▶ DATA FOR THIS TASK
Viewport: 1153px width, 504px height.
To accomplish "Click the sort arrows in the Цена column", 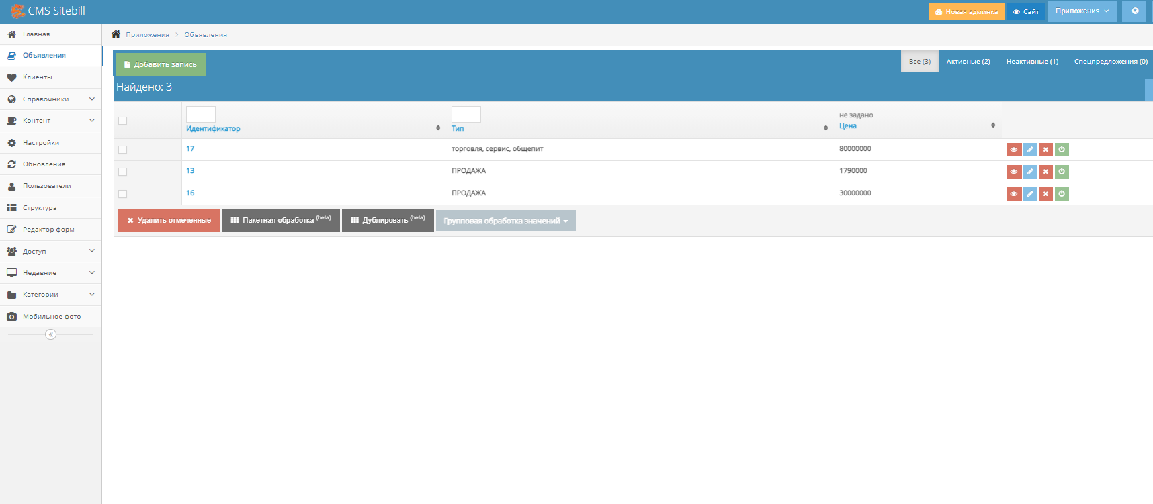I will point(993,125).
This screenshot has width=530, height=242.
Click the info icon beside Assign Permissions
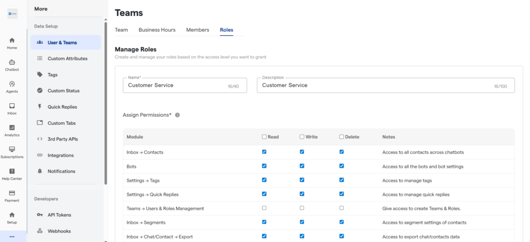point(178,115)
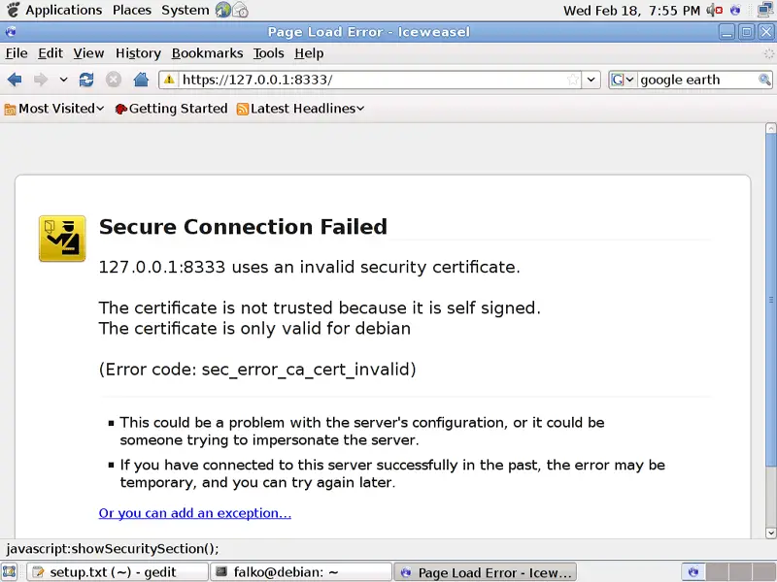777x582 pixels.
Task: Click 'Or you can add an exception' link
Action: click(x=194, y=513)
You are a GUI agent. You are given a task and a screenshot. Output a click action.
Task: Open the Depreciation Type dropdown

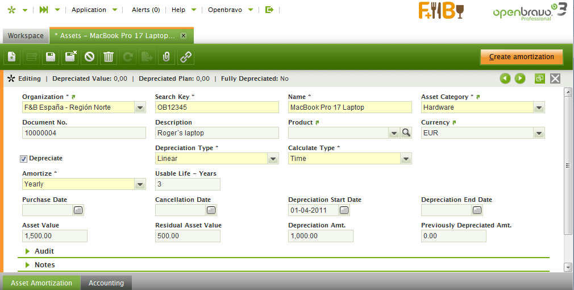tap(273, 159)
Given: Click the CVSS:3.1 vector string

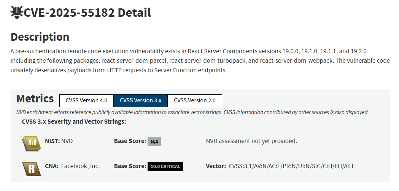Looking at the screenshot, I should point(291,166).
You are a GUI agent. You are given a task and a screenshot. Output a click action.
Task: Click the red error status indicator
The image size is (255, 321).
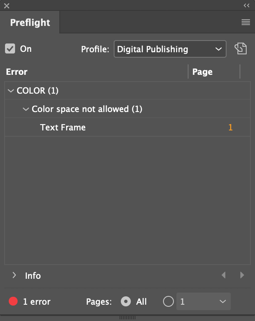click(13, 301)
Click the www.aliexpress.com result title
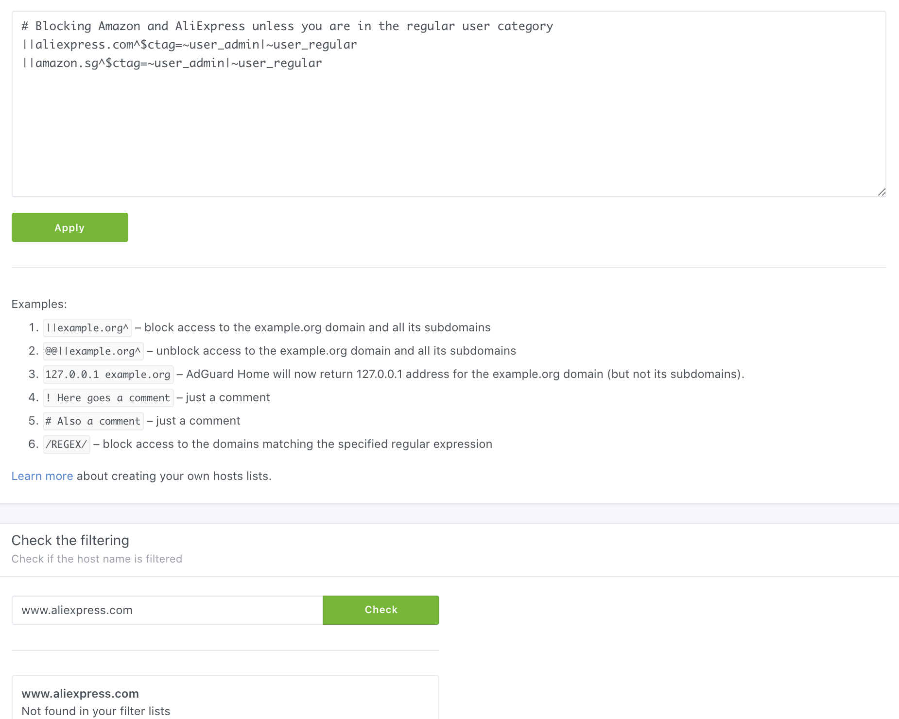 point(80,693)

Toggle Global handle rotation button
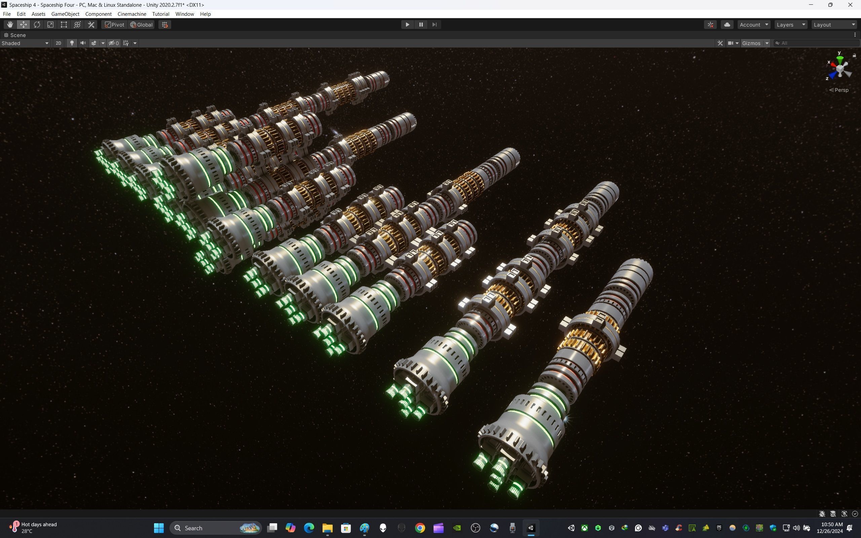tap(141, 25)
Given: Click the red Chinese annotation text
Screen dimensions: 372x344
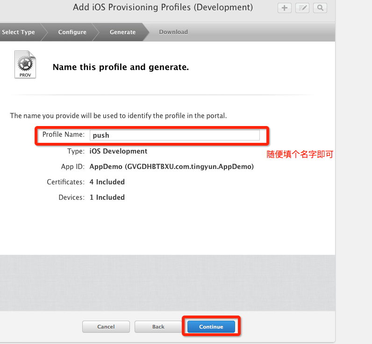Looking at the screenshot, I should point(300,154).
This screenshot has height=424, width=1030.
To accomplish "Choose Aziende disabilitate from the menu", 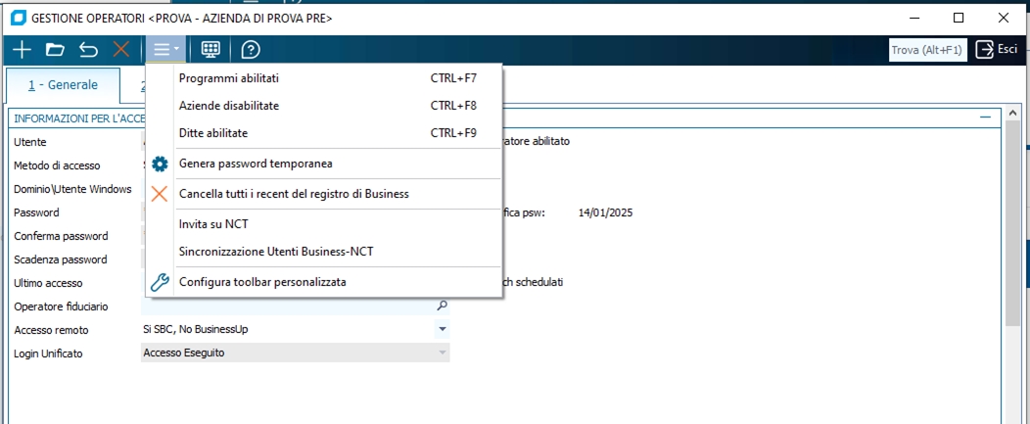I will click(x=229, y=105).
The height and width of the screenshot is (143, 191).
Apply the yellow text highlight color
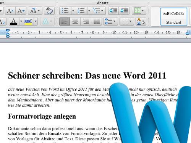(x=28, y=21)
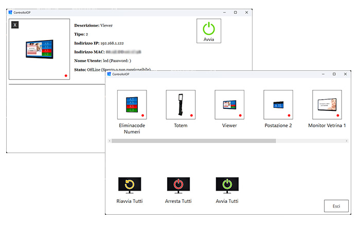Open the Postazione 2 device tile
The height and width of the screenshot is (225, 360).
pos(278,105)
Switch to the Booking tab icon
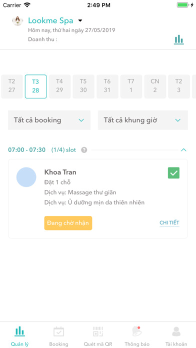 (x=59, y=332)
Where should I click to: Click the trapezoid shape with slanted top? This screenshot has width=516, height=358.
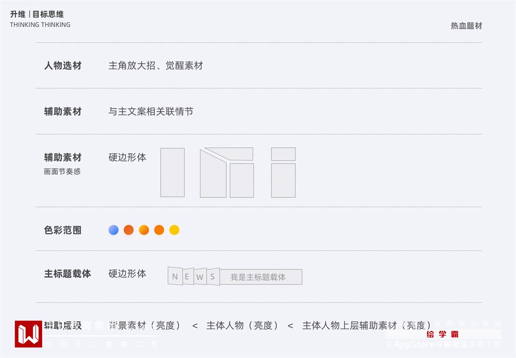click(x=212, y=175)
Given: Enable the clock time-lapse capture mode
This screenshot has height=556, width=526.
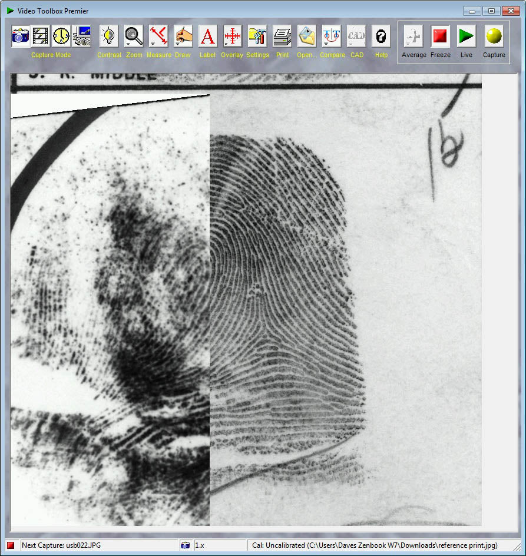Looking at the screenshot, I should (x=61, y=37).
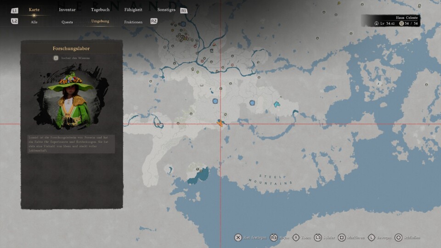This screenshot has width=441, height=248.
Task: Click the X icon for Ziel festlegen
Action: (x=238, y=237)
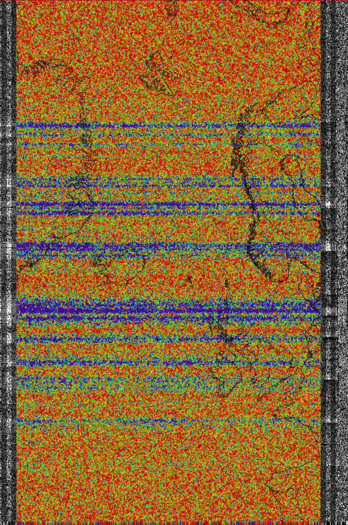The image size is (348, 525).
Task: Click the long Scandinavian coastline outline
Action: pyautogui.click(x=251, y=194)
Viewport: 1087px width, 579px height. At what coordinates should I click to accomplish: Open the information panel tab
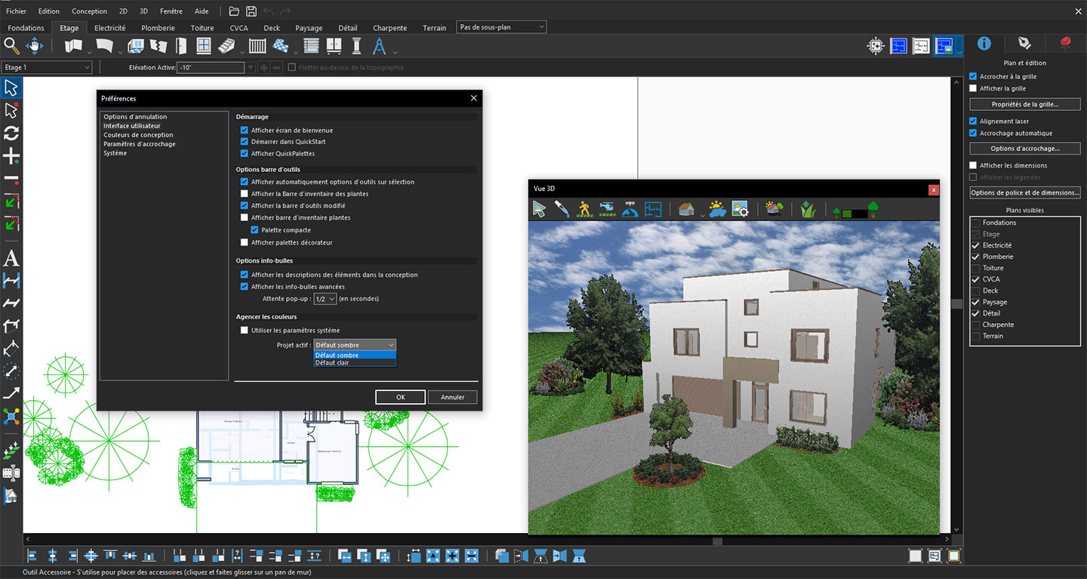984,43
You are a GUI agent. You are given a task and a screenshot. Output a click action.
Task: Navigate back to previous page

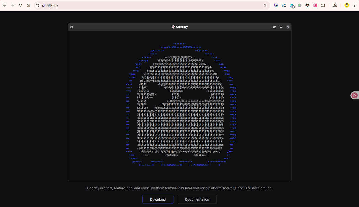[5, 5]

▶ WORK TO BE COMPLETED
Exactly the lines from the line that contains "Given: Enable the" through the last line above, and no other lines, must be output, with pictures excluded.

▶ TASK ANSWER
Given: Enable the clock time-lapse capture mode
This screenshot has height=556, width=526.
Looking at the screenshot, I should (x=61, y=37).
This screenshot has width=441, height=248.
Task: Click the X icon for Ziel festlegen
Action: (x=238, y=237)
The image size is (348, 525).
Task: Click the long Scandinavian coastline outline
Action: pyautogui.click(x=251, y=194)
Viewport: 1087px width, 579px height. At what coordinates should I click to accomplish: Open the information panel tab
984,43
You are a GUI agent. You are given a task and a screenshot. Output a click action.
Task: Navigate back to previous page

[5, 5]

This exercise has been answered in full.